If you have an existing valid certificate in IIS the it must be exported as a .pfx file which will include both certificate and private key.
When you receive the certificate you may upload it to us by using the following secured link: https://spaces.hightail.com/uplink/VitriumSystems
Please contact Vitrium Support (firstname.lastname@example.org) with any questions or concerns that you may have.
The Subject Alternative Name Field Explained
The Subject Alternative Name field lets you specify additional host names (sites, IP addresses, common names, etc.) to be protected by a single SSL Certificate, such as a Multi-Domain (SAN) or Extend Validation Multi-Domain Certificate.
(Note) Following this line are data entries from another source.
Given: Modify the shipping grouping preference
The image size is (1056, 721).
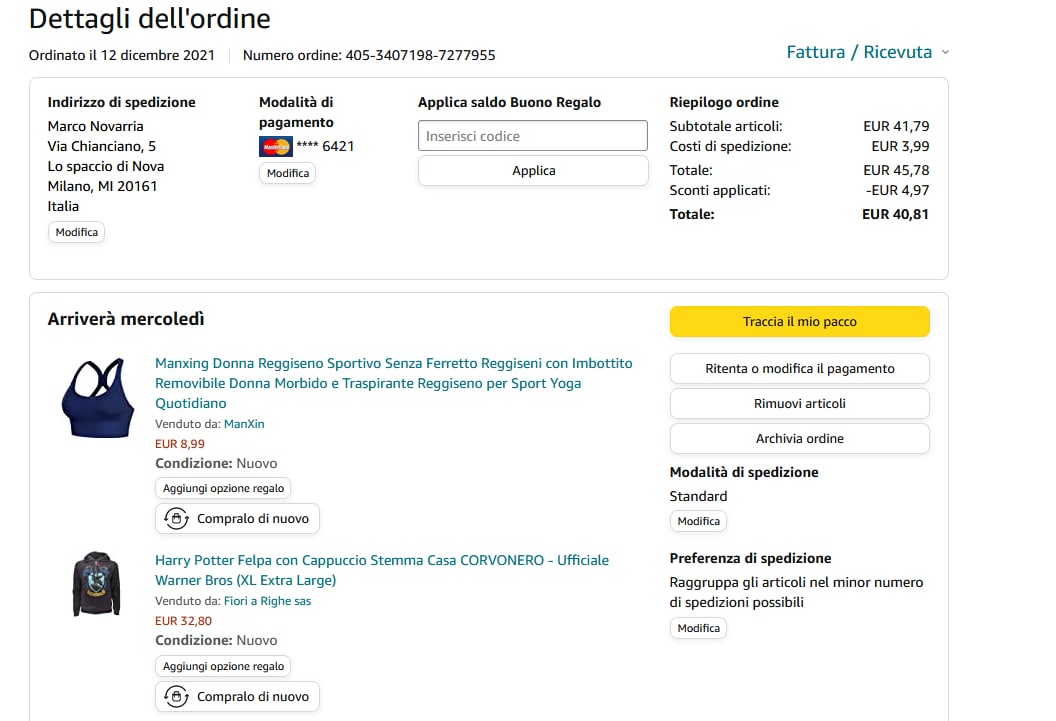Looking at the screenshot, I should (x=698, y=628).
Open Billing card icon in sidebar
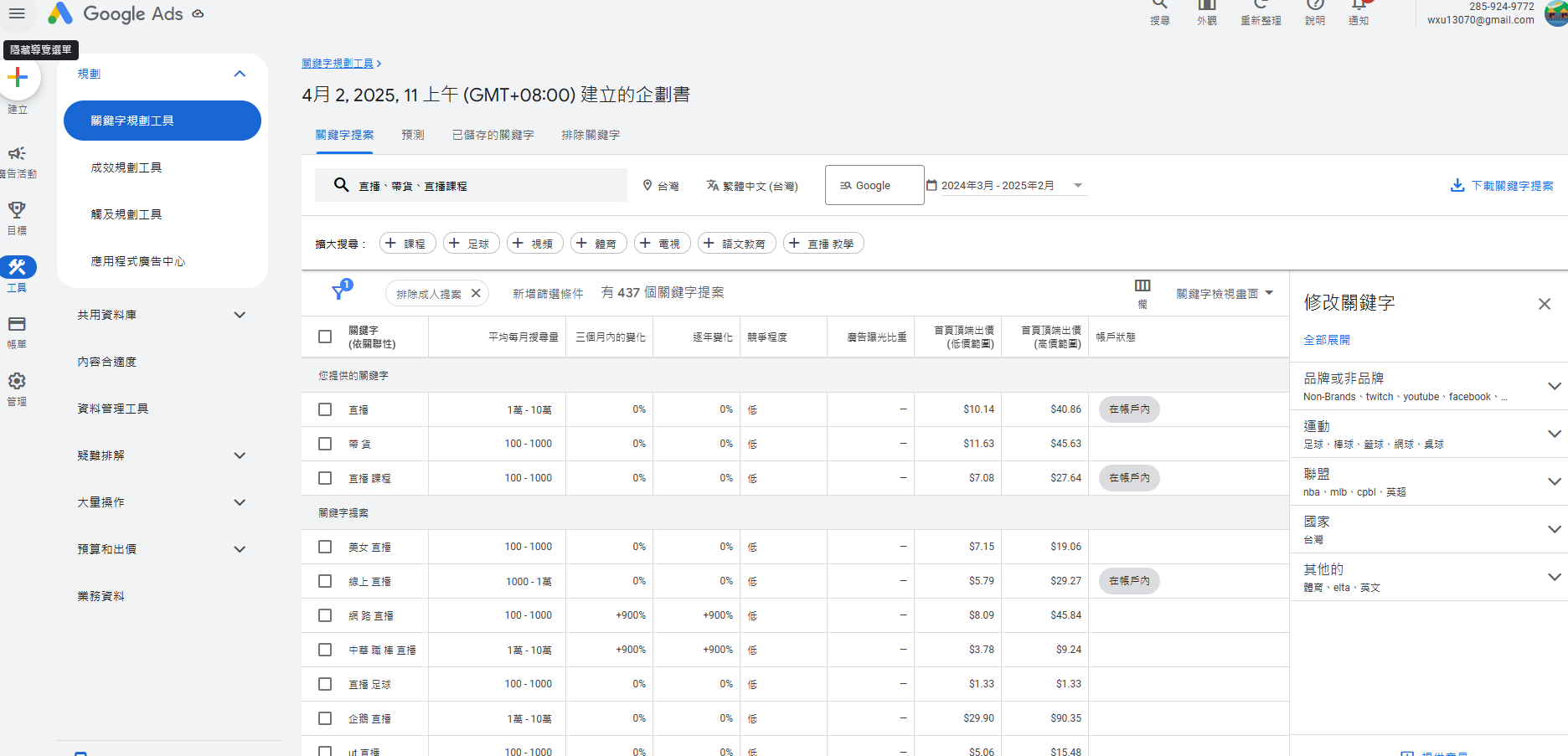The height and width of the screenshot is (756, 1568). (x=17, y=324)
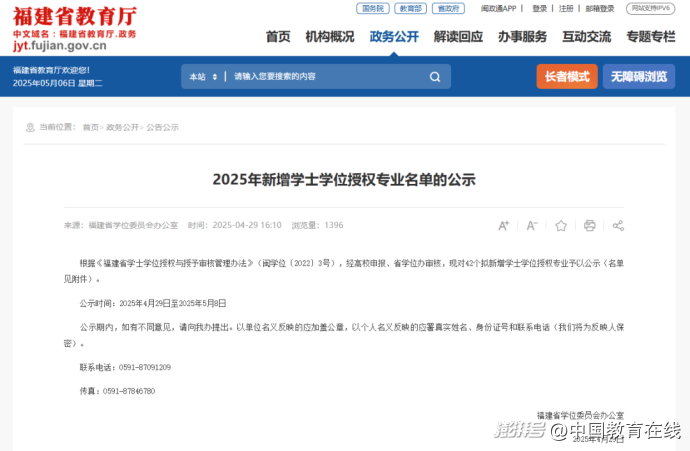690x451 pixels.
Task: Click the share icon
Action: click(618, 225)
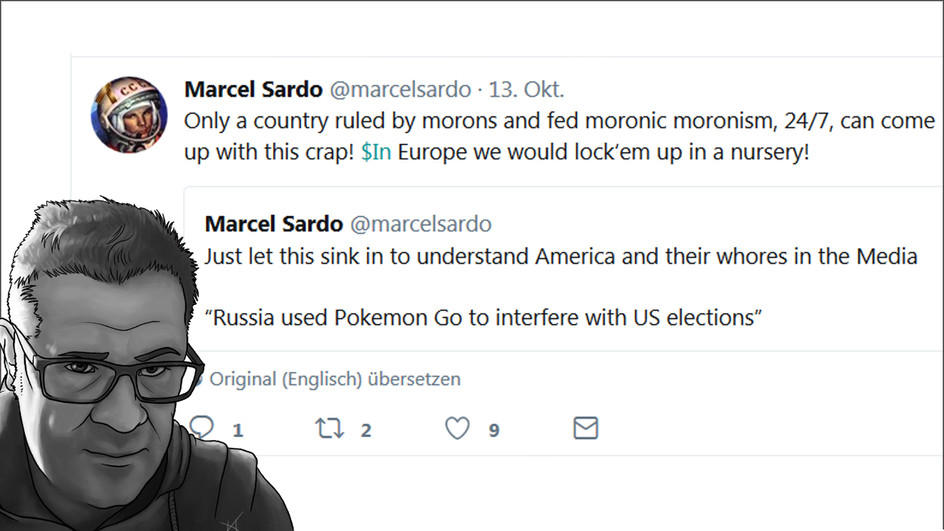Image resolution: width=944 pixels, height=531 pixels.
Task: Click Marcel Sardo name in quoted tweet
Action: 273,223
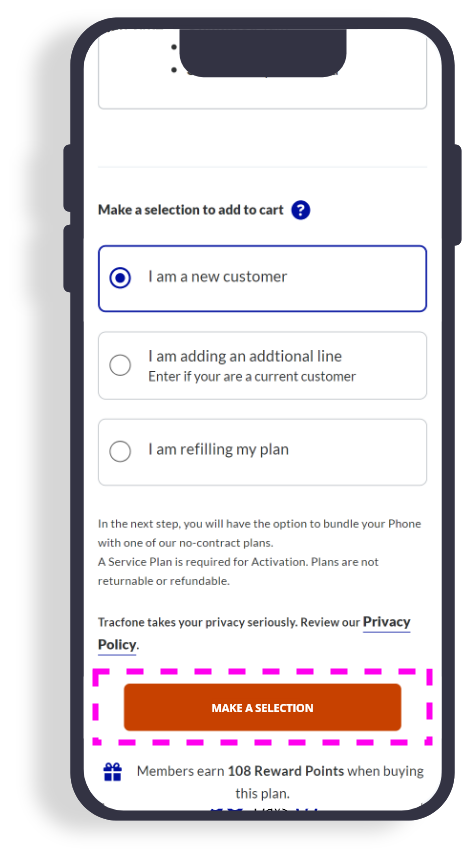Click the 'I am a new customer' label text
462x858 pixels.
[x=217, y=277]
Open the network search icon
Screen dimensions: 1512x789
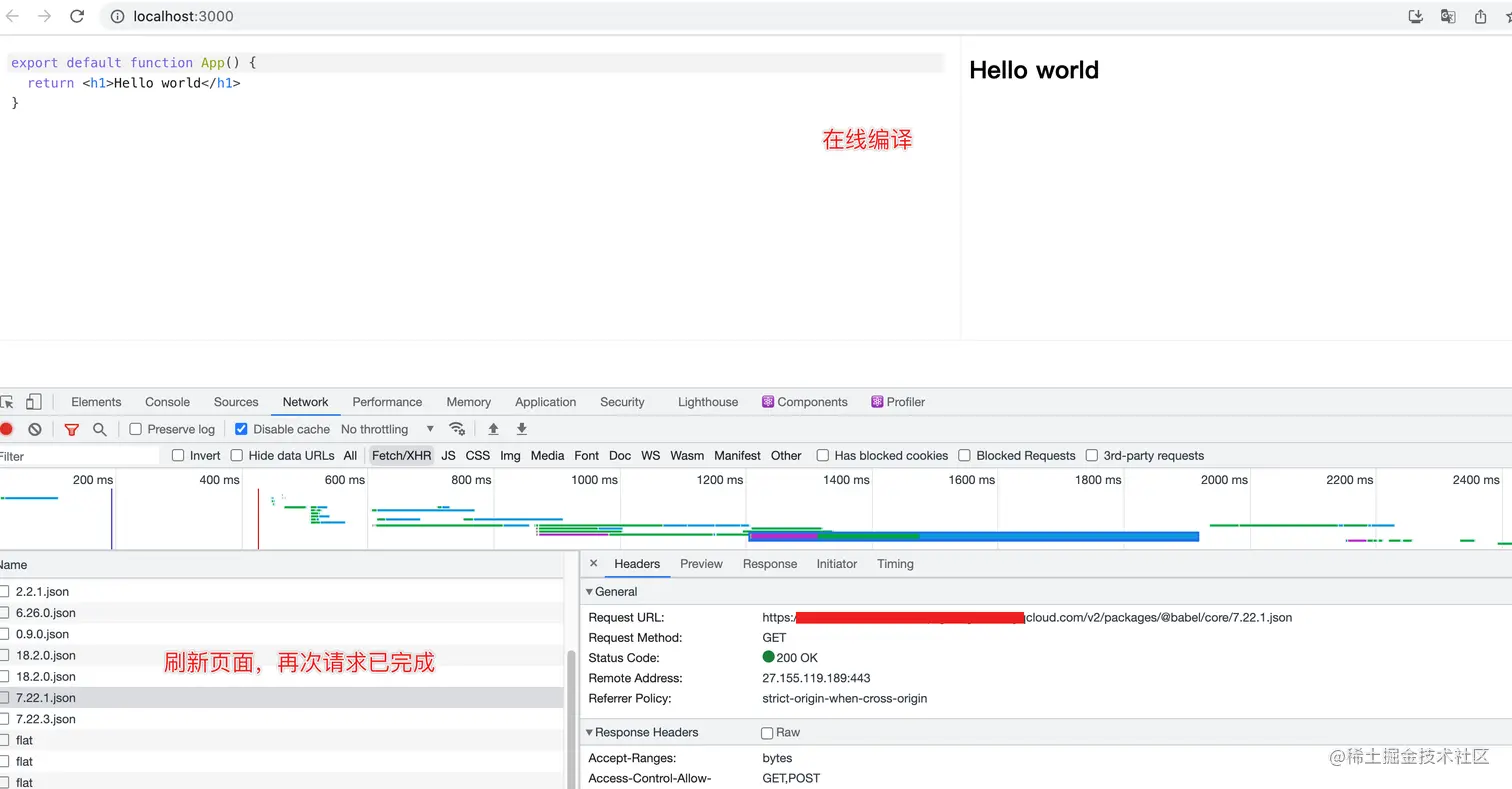[99, 428]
The Subject Alternative Name extension was a part of the X509 certificate standard before 1999, but it wasn't until the launch of Microsoft Exchange Server 2007 that it was commonly used; this change makes good use of Subject Alternative Names by simplifying server configurations. Now Subject Alternative Names are widely used for environments or platforms that need to secure multiple sites (names) across different domains/subdomains.
What Can You Do with Subject Alternative Names?
Secure Host Names on Different Base Domains in One SSL Certificate: A Wildcard Certificate can protect all first-level subdomains on an entire domain, such as *.example.com. However, a Wildcard Certificate cannot protect both www.example.com and www.example.net.
Virtual Host Multiple SSL Sites on a Single IP Address: Hosting multiple SSL-enabled sites on a single server typically requires a unique IP address per site, but a Multi-Domain (SAN) Certificate with Subject Alternative Names can solve this problem. Microsoft IIS and Apache are both able to Virtual Host HTTPS sites using Multi-Domain (SAN) Certificates.
Greatly Simplify Your Server's SSL Configuration: Using a Multi-Domain (SAN) Certificate saves you the hassle and time involved in configuring multiple IP addresses on your server, binding each IP address to a different certificate, and trying to piece it all together.
Where Can You See Subject Alternative Names in Action?
To see an example of Subject Alternative Names, in the address bar for this page, click the padlock in your browser to examine our SSL Certificate. In the certificate details, you will find a Subject Alternative Name extension that lists both support.vitrium.com and www.support.vitrium.com.
In our hosting environment, once your SAN certificate is installed, you will see docs.xyzcompany.com and view.xyzcompany.com secured by the certificate.